Saved entries
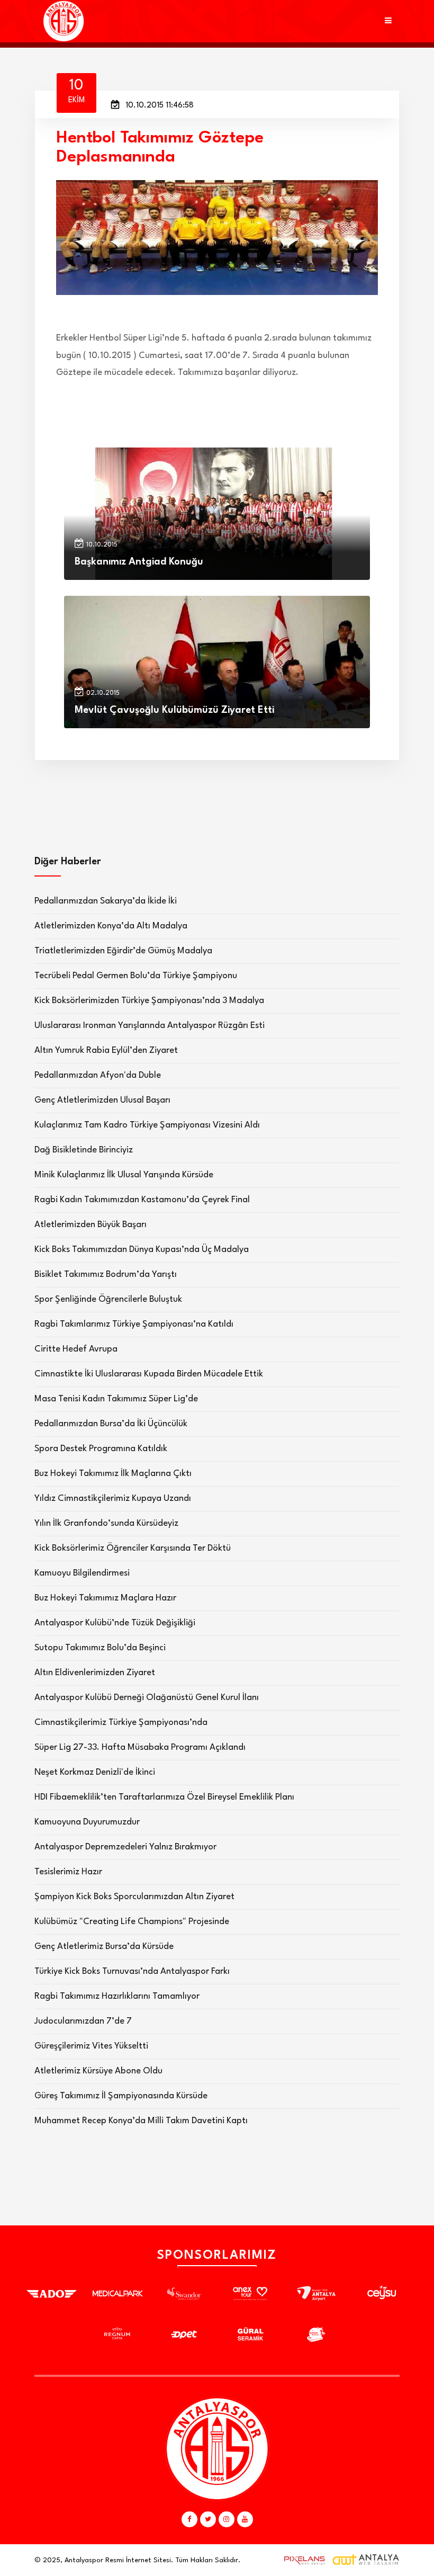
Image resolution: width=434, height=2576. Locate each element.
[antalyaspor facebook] (189, 2519)
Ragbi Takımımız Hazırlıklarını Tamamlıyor (117, 1996)
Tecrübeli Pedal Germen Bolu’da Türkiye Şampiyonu (135, 975)
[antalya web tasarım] (302, 2560)
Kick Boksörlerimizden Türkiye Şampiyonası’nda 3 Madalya (149, 1000)
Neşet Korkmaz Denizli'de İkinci (94, 1772)
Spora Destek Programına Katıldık (100, 1448)
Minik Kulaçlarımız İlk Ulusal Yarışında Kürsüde (123, 1174)
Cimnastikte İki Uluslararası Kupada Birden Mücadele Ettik (148, 1374)
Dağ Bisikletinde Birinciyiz (83, 1150)
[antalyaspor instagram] (226, 2519)
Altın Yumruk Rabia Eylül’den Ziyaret (106, 1050)
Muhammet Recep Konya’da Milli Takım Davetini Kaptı (141, 2120)
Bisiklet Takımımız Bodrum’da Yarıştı (105, 1274)
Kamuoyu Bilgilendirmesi (82, 1573)
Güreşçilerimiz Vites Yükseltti (91, 2046)
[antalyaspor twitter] (208, 2519)
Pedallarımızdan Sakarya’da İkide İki (105, 901)
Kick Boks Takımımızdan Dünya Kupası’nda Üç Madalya (141, 1249)
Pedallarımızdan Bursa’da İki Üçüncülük (110, 1423)
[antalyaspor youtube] (245, 2519)
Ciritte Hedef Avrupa (75, 1349)
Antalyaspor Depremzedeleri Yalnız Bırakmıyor (125, 1846)
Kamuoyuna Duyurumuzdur (87, 1822)
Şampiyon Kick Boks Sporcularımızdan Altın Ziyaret (134, 1896)
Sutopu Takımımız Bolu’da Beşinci (100, 1647)
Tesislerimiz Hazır (68, 1871)
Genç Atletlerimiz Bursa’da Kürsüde (104, 1946)
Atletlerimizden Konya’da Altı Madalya (110, 926)
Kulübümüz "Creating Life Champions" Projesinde (131, 1921)
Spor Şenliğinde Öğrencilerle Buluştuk (108, 1299)
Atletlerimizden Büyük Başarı (90, 1224)
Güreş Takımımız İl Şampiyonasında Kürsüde (120, 2095)
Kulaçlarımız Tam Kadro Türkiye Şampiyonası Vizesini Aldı (147, 1125)
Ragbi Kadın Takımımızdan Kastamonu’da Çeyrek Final (142, 1199)
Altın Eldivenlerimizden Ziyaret (94, 1672)
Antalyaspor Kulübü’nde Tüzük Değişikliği (114, 1622)
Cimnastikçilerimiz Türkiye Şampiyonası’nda (120, 1722)
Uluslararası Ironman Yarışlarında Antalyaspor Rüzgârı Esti (149, 1025)
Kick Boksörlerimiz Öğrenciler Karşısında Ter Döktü (132, 1548)
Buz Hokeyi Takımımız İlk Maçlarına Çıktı (113, 1473)
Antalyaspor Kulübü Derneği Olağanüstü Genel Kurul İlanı (146, 1697)
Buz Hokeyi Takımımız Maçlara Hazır (105, 1598)
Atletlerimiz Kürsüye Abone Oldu (98, 2071)
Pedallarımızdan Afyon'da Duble (97, 1075)
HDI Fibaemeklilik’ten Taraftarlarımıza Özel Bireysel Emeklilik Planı (164, 1797)
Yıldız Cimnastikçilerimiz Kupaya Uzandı (112, 1498)
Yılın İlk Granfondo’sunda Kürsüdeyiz (106, 1523)
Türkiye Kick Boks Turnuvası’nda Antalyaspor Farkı (132, 1971)
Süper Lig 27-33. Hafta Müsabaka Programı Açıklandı (140, 1747)
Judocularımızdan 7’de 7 (83, 2021)
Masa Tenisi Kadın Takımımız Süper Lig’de (116, 1398)
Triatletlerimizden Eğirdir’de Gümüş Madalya (123, 950)
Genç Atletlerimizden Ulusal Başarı (102, 1100)
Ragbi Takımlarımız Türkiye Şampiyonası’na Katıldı (133, 1324)
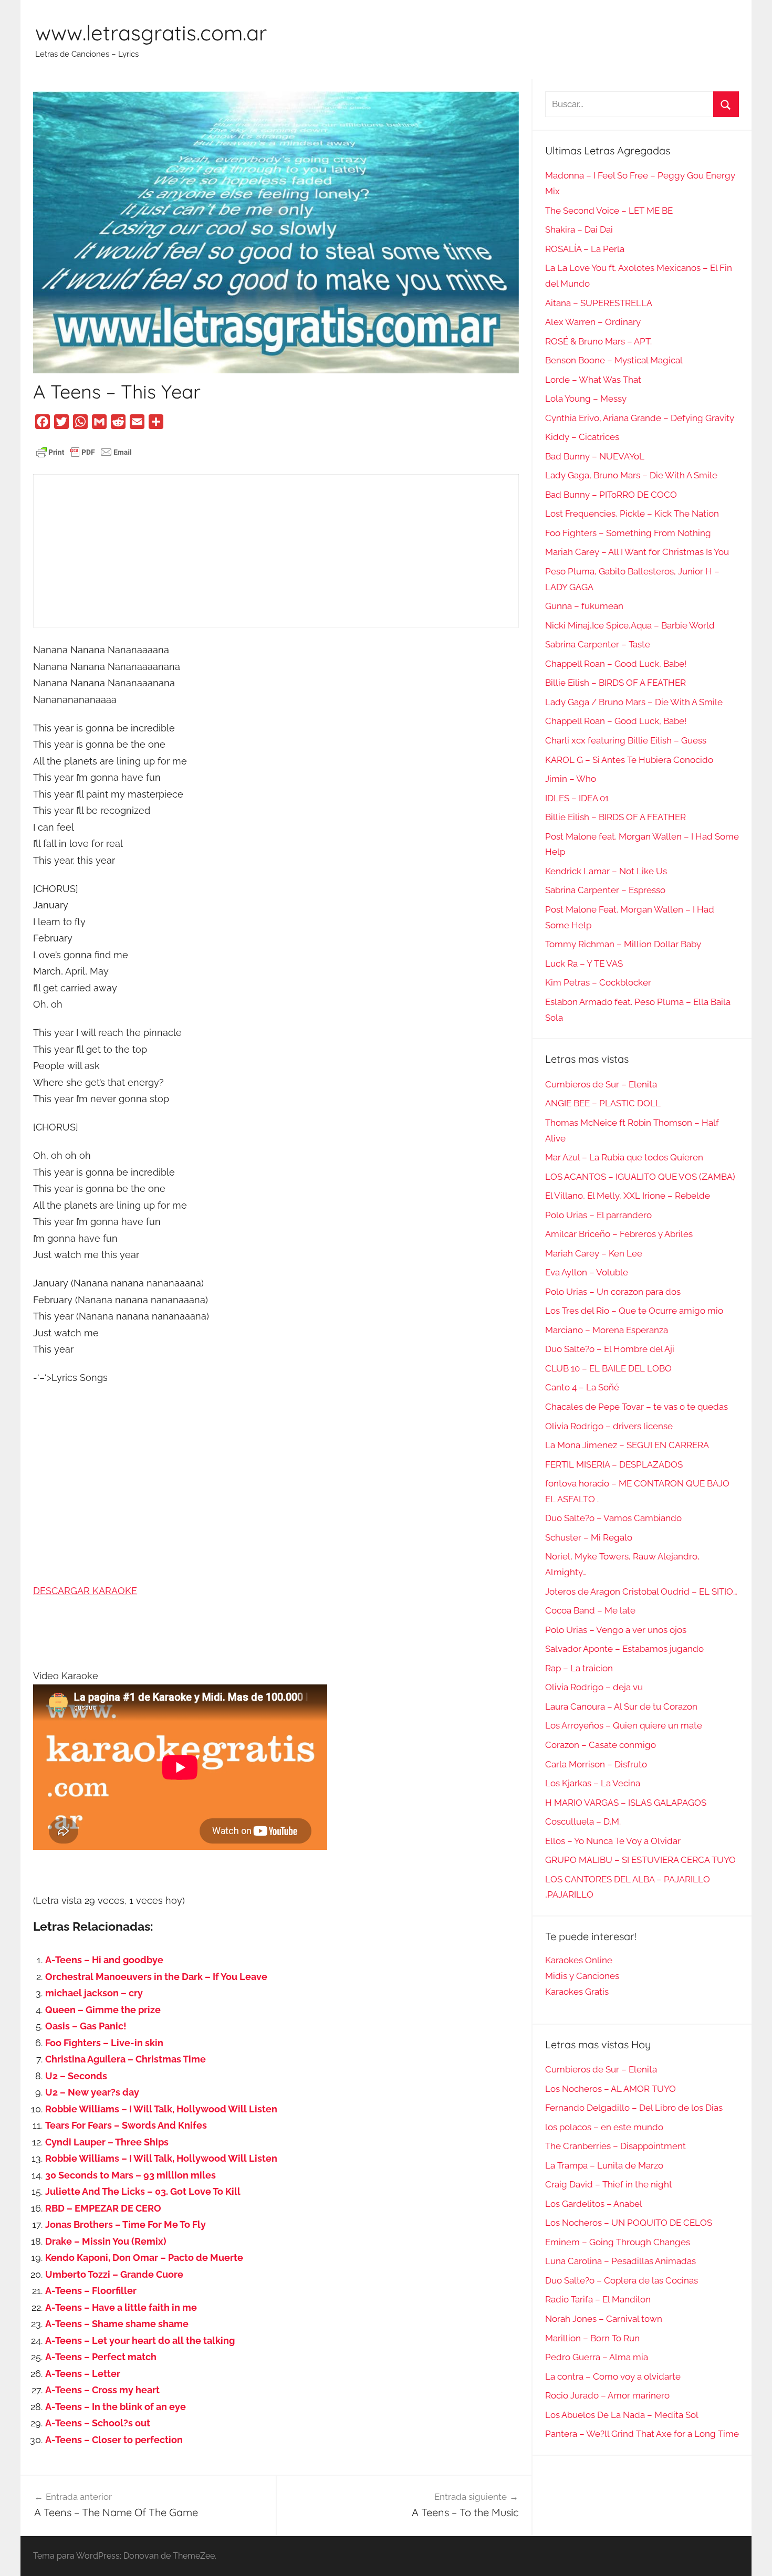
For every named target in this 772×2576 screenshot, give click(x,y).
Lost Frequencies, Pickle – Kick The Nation (632, 513)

→ Work to complete:
What you give back should be only the lines of the records above, starting at the line with "Dağ Bisikletinde Birinciyiz (83, 1150)" and ending at the line with "Uluslararası Ironman Yarışlarında", restated word for word.

→ Solution to this exercise:
Dağ Bisikletinde Birinciyiz (83, 1150)
[antalyaspor instagram] (226, 2519)
Altın Yumruk Rabia Eylül’den Ziyaret (106, 1050)
Muhammet Recep Konya’da Milli Takım Davetini Kaptı (141, 2120)
Bisiklet Takımımız Bodrum’da Yarıştı (105, 1274)
Kamuoyu Bilgilendirmesi (82, 1573)
Güreşçilerimiz Vites Yükseltti (91, 2046)
[antalyaspor twitter] (208, 2519)
Pedallarımızdan Sakarya’da İkide İki (105, 901)
Kick Boks Takımımızdan Dünya Kupası’nda Üç Madalya (141, 1249)
Pedallarımızdan Bursa’da İki Üçüncülük (110, 1423)
[antalyaspor youtube] (245, 2519)
Ciritte Hedef Avrupa (75, 1349)
Antalyaspor Depremzedeleri Yalnız Bırakmıyor (125, 1846)
Kamuoyuna Duyurumuzdur (87, 1822)
Şampiyon Kick Boks Sporcularımızdan Altın Ziyaret (134, 1896)
Sutopu Takımımız Bolu’da Beşinci (100, 1647)
Tesislerimiz Hazır (68, 1871)
Genç Atletlerimiz Bursa’da Kürsüde (104, 1946)
Atletlerimizden Konya’da Altı Madalya (110, 926)
Kulübümüz "Creating Life Champions" Projesinde (131, 1921)
Spor Şenliğinde Öğrencilerle Buluştuk (108, 1299)
Atletlerimizden Büyük Başarı (90, 1224)
Güreş Takımımız İl Şampiyonasında Kürsüde (120, 2095)
Kulaçlarımız Tam Kadro Türkiye Şampiyonası Vizesini Aldı (147, 1125)
Ragbi Kadın Takımımızdan Kastamonu’da Çeyrek Final (142, 1199)
Altın Eldivenlerimizden Ziyaret (94, 1672)
Antalyaspor Kulübü’nde Tüzük Değişikliği (114, 1622)
Cimnastikçilerimiz Türkiye Şampiyonası’nda (120, 1722)
Uluslararası Ironman Yarışlarında Antalyaspor Rüzgârı Esti (149, 1025)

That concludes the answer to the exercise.